Медсестру нашел в госпитале на Окинаве. Они там базировались до начала корейской войны. Двух черномазых байдачков успел заделать. А под Пусаном Байда уже командовал авиаполком. Увидел, как его ребята из «эйр-форс» двух наших парней на МИГах в землю вколотили, и сердце стронулось. Сел за штурвал и улетел — сдался нашим северным косоглазым братьям. И попросил отправить в Союз. Ну, они его и передали нам. Теперь, если из-под вышки вынырнет, корячиться ему полный срок — четвертак, двадцать пять лет лагерей. Длинней его судьбы. Оттуда ведь не улетишь. Разве что за край жизни…

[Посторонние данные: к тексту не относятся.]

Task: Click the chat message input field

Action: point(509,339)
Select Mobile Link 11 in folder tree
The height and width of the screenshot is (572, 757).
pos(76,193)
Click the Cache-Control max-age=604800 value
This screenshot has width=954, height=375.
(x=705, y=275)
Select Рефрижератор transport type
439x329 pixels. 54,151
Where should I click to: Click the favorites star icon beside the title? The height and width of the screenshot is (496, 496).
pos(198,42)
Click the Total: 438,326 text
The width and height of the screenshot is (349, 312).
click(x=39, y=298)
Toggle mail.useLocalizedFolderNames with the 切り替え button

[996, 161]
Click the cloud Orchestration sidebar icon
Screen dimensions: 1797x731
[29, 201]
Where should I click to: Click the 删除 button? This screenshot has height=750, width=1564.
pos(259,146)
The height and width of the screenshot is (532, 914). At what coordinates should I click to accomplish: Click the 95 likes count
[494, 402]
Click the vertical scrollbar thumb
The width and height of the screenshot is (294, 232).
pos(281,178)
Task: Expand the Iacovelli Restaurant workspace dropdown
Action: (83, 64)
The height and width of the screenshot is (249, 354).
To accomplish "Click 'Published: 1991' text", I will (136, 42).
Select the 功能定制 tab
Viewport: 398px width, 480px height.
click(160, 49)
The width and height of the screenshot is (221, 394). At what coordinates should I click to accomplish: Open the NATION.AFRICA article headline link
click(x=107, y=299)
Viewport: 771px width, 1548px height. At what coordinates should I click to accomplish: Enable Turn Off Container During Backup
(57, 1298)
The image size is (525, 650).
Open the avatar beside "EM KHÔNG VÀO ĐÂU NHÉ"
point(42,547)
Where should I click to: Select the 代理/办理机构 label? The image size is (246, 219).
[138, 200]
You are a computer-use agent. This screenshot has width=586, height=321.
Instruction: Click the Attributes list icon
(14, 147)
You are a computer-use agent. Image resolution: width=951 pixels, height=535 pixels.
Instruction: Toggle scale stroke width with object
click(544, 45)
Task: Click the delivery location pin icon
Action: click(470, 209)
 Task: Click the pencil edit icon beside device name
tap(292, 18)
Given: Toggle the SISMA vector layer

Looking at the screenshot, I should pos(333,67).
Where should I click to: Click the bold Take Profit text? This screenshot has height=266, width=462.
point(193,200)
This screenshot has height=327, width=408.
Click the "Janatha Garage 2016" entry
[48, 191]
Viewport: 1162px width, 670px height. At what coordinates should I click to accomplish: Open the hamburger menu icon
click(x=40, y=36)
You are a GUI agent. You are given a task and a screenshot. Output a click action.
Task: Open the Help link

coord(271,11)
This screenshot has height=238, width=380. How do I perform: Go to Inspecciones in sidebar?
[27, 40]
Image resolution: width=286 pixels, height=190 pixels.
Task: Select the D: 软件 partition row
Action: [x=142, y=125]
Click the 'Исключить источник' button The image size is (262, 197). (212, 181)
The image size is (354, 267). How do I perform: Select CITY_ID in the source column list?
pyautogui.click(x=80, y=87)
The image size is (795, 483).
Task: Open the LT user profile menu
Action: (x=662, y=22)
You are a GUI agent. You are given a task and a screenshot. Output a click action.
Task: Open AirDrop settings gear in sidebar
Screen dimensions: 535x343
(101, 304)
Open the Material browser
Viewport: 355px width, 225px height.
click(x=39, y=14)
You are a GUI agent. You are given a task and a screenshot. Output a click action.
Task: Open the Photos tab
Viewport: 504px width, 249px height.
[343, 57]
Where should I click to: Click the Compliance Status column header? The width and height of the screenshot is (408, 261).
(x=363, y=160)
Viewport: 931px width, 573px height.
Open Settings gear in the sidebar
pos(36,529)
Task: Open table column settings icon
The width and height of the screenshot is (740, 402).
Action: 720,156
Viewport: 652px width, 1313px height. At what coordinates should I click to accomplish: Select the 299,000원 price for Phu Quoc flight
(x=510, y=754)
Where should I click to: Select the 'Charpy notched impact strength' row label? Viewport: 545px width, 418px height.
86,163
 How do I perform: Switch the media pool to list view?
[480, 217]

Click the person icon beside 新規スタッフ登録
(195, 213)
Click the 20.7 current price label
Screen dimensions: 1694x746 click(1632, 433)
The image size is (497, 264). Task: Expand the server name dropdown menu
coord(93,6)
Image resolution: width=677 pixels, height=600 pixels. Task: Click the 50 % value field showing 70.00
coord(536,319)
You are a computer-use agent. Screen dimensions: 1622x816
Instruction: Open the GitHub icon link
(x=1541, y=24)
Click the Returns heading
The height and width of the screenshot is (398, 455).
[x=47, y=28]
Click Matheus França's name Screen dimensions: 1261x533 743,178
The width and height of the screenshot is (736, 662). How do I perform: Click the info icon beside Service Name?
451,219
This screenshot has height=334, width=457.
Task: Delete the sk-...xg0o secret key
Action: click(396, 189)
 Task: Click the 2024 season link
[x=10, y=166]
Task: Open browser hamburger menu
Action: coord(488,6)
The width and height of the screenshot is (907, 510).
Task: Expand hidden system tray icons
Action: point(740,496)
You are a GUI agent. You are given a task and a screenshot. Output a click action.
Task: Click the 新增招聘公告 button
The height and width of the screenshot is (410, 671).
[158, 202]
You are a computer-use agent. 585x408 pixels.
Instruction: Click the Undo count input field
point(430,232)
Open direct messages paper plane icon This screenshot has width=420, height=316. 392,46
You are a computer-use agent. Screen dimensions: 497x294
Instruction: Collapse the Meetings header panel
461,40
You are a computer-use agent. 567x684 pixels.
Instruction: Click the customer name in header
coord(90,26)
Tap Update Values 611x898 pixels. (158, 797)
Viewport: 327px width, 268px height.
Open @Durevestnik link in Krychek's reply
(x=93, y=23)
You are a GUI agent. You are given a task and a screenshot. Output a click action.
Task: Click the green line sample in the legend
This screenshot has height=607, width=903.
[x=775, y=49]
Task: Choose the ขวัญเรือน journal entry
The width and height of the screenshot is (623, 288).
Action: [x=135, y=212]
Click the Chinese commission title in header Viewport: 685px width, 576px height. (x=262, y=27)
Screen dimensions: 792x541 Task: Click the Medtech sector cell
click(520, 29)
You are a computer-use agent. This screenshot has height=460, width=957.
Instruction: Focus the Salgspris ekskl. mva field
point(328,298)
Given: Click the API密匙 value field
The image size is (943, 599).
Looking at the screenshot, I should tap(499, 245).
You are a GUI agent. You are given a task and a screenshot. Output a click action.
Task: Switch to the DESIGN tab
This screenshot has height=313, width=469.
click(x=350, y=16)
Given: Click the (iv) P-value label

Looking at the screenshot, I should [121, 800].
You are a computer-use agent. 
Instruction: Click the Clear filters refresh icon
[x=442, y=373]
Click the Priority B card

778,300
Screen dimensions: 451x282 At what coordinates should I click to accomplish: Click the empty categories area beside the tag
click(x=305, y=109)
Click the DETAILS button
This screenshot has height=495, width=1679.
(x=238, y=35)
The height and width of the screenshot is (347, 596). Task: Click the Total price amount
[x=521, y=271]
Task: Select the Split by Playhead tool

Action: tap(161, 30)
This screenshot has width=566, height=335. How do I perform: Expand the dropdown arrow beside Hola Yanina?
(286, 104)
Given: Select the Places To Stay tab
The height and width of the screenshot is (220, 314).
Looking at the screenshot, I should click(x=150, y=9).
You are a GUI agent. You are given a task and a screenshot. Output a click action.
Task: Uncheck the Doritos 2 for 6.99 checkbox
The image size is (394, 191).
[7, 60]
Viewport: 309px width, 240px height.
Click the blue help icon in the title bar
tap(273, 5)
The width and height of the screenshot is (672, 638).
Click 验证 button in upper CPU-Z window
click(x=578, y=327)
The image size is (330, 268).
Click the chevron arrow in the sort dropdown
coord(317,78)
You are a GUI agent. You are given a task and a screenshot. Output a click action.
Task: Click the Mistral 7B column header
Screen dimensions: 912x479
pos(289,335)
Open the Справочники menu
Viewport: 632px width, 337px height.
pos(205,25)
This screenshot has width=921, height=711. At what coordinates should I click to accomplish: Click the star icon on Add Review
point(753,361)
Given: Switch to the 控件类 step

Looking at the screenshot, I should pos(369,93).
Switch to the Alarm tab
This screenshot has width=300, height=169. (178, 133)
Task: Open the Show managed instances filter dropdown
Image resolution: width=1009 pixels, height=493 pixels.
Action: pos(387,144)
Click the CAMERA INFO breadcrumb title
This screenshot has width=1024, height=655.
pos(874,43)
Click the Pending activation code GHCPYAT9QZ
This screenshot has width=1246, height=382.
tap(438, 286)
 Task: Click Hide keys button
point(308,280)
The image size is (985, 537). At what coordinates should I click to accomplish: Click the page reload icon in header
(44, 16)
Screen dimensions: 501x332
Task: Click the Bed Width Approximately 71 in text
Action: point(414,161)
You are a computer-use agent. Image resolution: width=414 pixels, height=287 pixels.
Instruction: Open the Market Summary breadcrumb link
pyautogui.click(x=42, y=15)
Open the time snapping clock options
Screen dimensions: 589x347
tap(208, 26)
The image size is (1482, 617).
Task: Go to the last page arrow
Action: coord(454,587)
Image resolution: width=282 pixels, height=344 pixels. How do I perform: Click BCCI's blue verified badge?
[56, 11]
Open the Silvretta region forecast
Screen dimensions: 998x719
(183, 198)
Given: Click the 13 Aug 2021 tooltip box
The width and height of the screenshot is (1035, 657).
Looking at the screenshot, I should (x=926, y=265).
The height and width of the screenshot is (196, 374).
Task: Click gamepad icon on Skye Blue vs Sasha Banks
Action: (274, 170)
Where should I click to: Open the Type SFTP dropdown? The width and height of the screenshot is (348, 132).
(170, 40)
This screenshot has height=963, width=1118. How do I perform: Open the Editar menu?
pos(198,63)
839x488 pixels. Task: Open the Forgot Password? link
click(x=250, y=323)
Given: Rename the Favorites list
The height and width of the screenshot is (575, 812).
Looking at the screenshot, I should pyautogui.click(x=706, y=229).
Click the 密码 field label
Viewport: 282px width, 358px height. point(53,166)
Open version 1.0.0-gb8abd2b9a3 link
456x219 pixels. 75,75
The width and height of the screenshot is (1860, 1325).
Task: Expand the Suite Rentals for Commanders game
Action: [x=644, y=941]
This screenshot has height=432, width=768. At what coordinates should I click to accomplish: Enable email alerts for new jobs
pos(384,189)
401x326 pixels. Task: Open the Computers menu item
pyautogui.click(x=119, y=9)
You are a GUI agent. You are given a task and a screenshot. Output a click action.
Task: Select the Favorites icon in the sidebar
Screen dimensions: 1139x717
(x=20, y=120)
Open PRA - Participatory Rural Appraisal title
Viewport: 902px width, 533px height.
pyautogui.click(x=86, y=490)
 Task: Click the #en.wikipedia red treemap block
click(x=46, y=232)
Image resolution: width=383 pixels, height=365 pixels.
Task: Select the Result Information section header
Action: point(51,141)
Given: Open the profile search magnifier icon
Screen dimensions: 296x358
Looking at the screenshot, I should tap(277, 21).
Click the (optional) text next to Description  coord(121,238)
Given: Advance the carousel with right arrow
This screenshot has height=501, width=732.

И еще мотали сейчас мои бойцы всякие разные делишки.

Рабочего— литейщика Курятина, девятнадцати лет, укравшего на заводе из металлолома испорченный трофейный пистолет «парабеллум» с целью починить его и организовать покушение на товарища Микояна… Двух недобитых эсперантистов… Изобретателя Зальмансона, которому не хватало его авторских свидетельств, и ои еще шутить надумал, что можно построить перпетуум-мобиле на Вечном огне с памятника жертвам революции… Студента сельскохозяйственной академии Елецкого, провокационно кричавшего на ноябрьской демонстрации: «Долой самодержавие!»… Эти и еще два десятка таких же были моими подопечными -ничтожная горсточка из того копошащегося, голодного, вшивого месива, переполнявшего ядовитым медом ненависти и ужаса бессчетные ячейки-соты каменных тюремных ульев. Сколько же их было — этих мертвенных ульев — на просторной московской пасеке? И не вспомнить сейчас точно. Я сам более или менее часто бывал в Центральной внутренней тюрьме на Лубянке, дом два. И в Областной внутренней тюрьме — на Лубянке, дом четырнадцать. И в Главной военной в Лефортове. И в «Санатории имени Берии» — Сухановской следственной. И в Бутырской — Центральной. И в Московской городской — «Матросской тишине». И в Новинской — женской. И в Каменщиках — «Таганке», областной. И в Сретенской следственной. И в Филевской «закрытке».